REQUIREMENTS →
1 - From the basement insulation thread, quote the passage starting with "Any gap between" and going on through "barrier or retarder.".
2 - List every R-value mentioned in the basement insulation thread.
3 - Answer these questions from the basement insulation thread:
(a) Where is the HVAC louver that may need relocating?
(b) How much space would there be between the back of the XPS foam and the existing rockwool insulation?
(c) How many HDD does Gary in WA give for the location?

-- BEGIN EXTRACT PROVIDED --

# Insulating basement of split level home.



## AGWhitehouse (Jul 1, 2011)

You could run 2" foam from floor to ceiling and cover with sheetrock for the code required thermal and ignition covering required over foam. Will need to slice up the existing vapor barrier on the batt insulation to eliminate any moisture traps. The foam, providing proper thickness and composition, will provide the vapor barrier required of your geographical region.

Looks like any method you go with on the concrete will involve relocating the HVAC louver seen in the bottom right corner of your second photograph.


----------



## mmastran (May 19, 2011)

AGWhitehouse said:


> You could run 2" foam from floor to ceiling and cover with sheetrock for the code required thermal and ignition covering required over foam. Will need to slice up the existing vapor barrier on the batt insulation to eliminate any moisture traps. The foam, providing proper thickness and composition, will provide the vapor barrier required of your geographical region.
> 
> Looks like any method you go with on the concrete will involve relocating the HVAC louver seen in the bottom right corner of your second photograph.


Thanks for the reply. I was thinking of running the foam up the entire height of the wall but there would be anywhere from 1/2" to 1" of space between the the back of the XPS foam and the existing rockwool insulation on the top 4' wall since it doesn't sit flush with the concrete foundation.


----------



## AGWhitehouse (Jul 1, 2011)

mmastran said:


> Thanks for the reply. I was thinking of running the foam up the entire height of the wall but there would be anywhere from 1/2" to 1" of space between the the back of the XPS foam and the existing rockwool insulation on the top 4' wall since it doesn't sit flush with the concrete foundation.


Run 1/2" or 1" foam on the lower part and then overlay with full height with thickness needed. Since not every stud is exactly a 1/2" or 1" off the foundation, you can shim the studs out with gypsum board furring strips to get the stud faces flush to accomodate the full height foam.


----------



## Gary in WA (Mar 11, 2009)

With only 4500+ HDD for your location, foam up past the concrete wall would be an over-kill for the money, in my opinion. It would also be putting the majority of the insulation in the stud bay rather than outside it to keep the wall sheathing warmer for less condensation problems. This would also slow the drying to the inside from an exterior water leak at the wood frame wall above grade. Your area requires R-13 cavity insulation, more than enough with two layers of batt (R-24) rather than foam board too (R-29). 


Any gap between insulation or on the foam board/concrete would be prone to convective loops. Use the saved money on foam board and canned foam at the rim joists to air seal; pull the ineffective faced batts from there. Pull the paper facing from the batts, just slashing it would do next to nothing. Slashing would compromise an air barrier but not a vapor barrier or retarder.

-- END EXTRACT PROVIDED --
-- BEGIN RECORDS --

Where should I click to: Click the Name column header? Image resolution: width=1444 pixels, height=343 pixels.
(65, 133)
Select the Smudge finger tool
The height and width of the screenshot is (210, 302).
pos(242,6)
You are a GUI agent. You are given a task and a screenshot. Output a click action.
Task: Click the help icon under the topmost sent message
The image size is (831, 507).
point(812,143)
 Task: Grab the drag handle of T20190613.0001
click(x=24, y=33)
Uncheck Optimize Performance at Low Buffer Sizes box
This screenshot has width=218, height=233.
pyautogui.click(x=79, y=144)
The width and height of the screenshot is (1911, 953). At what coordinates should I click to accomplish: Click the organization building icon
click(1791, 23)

-- END RECORDS --
-- BEGIN RECORDS --

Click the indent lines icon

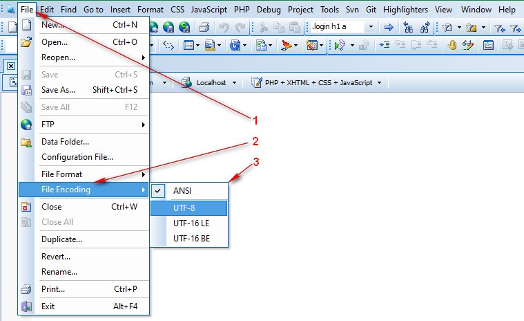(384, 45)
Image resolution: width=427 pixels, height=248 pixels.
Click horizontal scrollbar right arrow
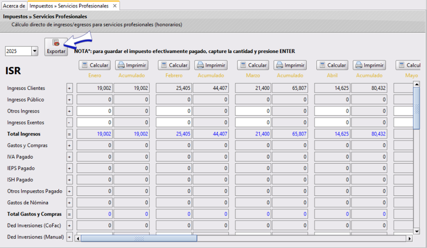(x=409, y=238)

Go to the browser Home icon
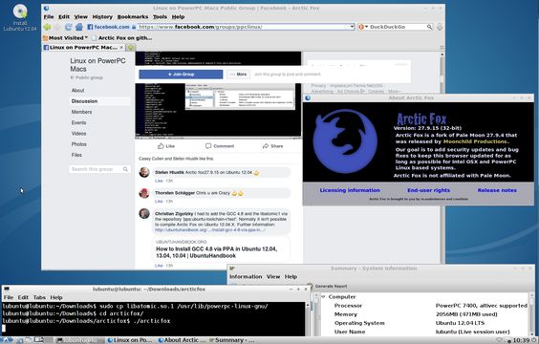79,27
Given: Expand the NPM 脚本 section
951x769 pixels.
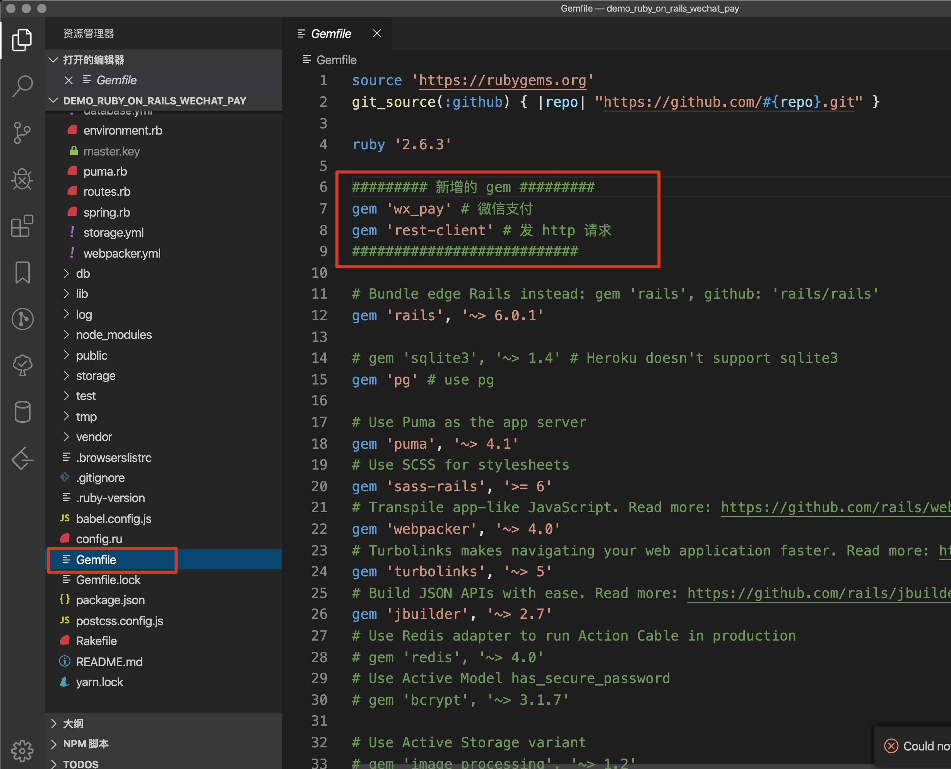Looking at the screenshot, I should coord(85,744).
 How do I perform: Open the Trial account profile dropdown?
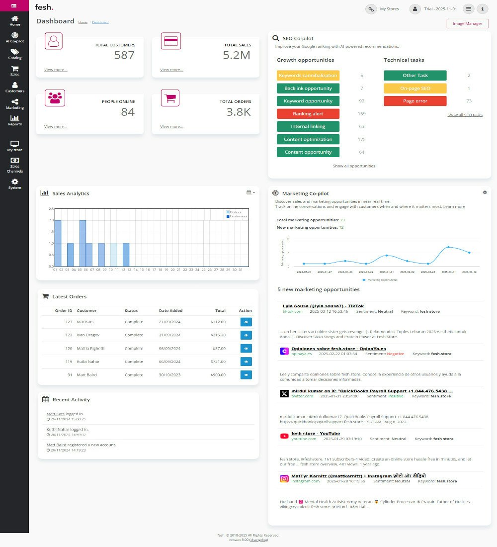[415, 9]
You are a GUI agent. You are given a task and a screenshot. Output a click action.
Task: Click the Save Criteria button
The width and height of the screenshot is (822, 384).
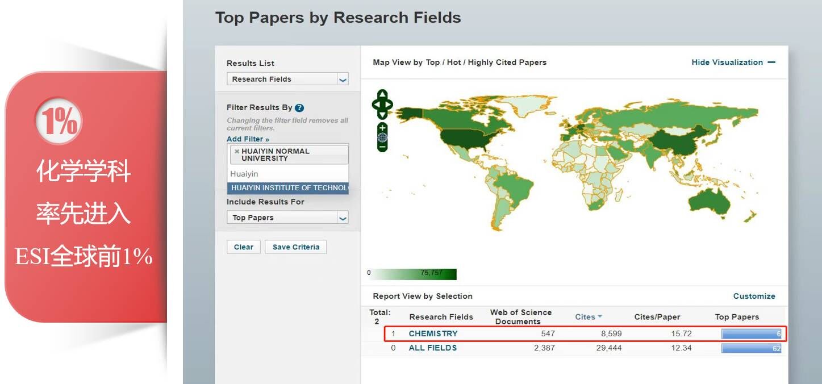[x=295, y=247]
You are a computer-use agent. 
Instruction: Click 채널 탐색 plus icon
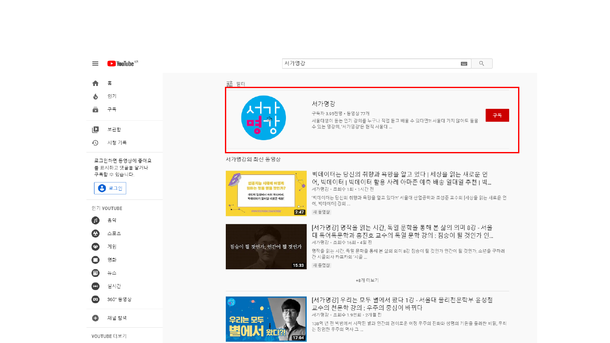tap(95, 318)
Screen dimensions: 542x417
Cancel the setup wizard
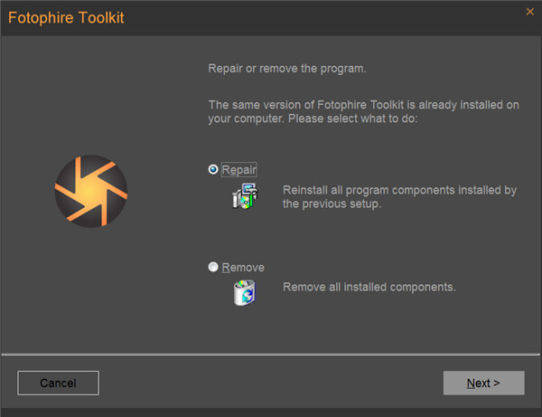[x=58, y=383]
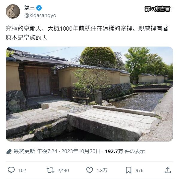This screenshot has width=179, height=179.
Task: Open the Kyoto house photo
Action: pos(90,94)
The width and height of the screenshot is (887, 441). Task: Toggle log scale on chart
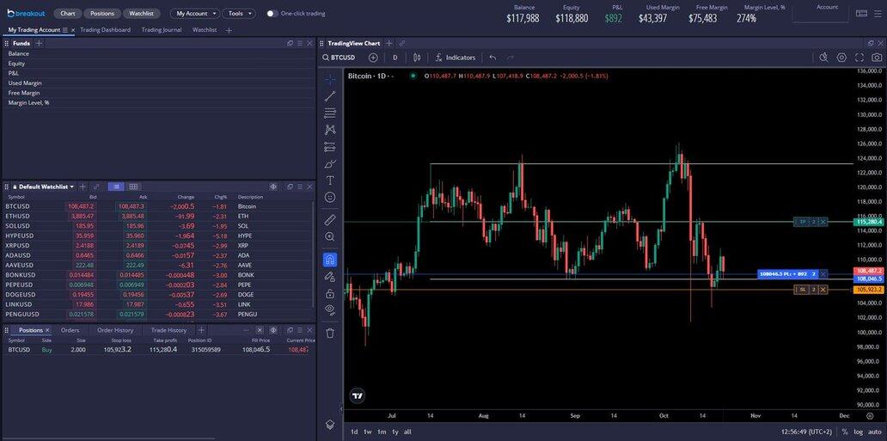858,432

-- END RECORDS --

RESULTS FOR EACH TASK →
1 -
Any gap between insulation or on the foam board/concrete would be prone to convective loops. Use the saved money on foam board and canned foam at the rim joists to air seal; pull the ineffective faced batts from there. Pull the paper facing from the batts, just slashing it would do next to nothing. Slashing would compromise an air barrier but not a vapor barrier or retarder.

2 -
R-13
R-24
R-29

3 -
(a) In the bottom right corner of the second photograph.
(b) Anywhere from 1/2" to 1".
(c) 4500+.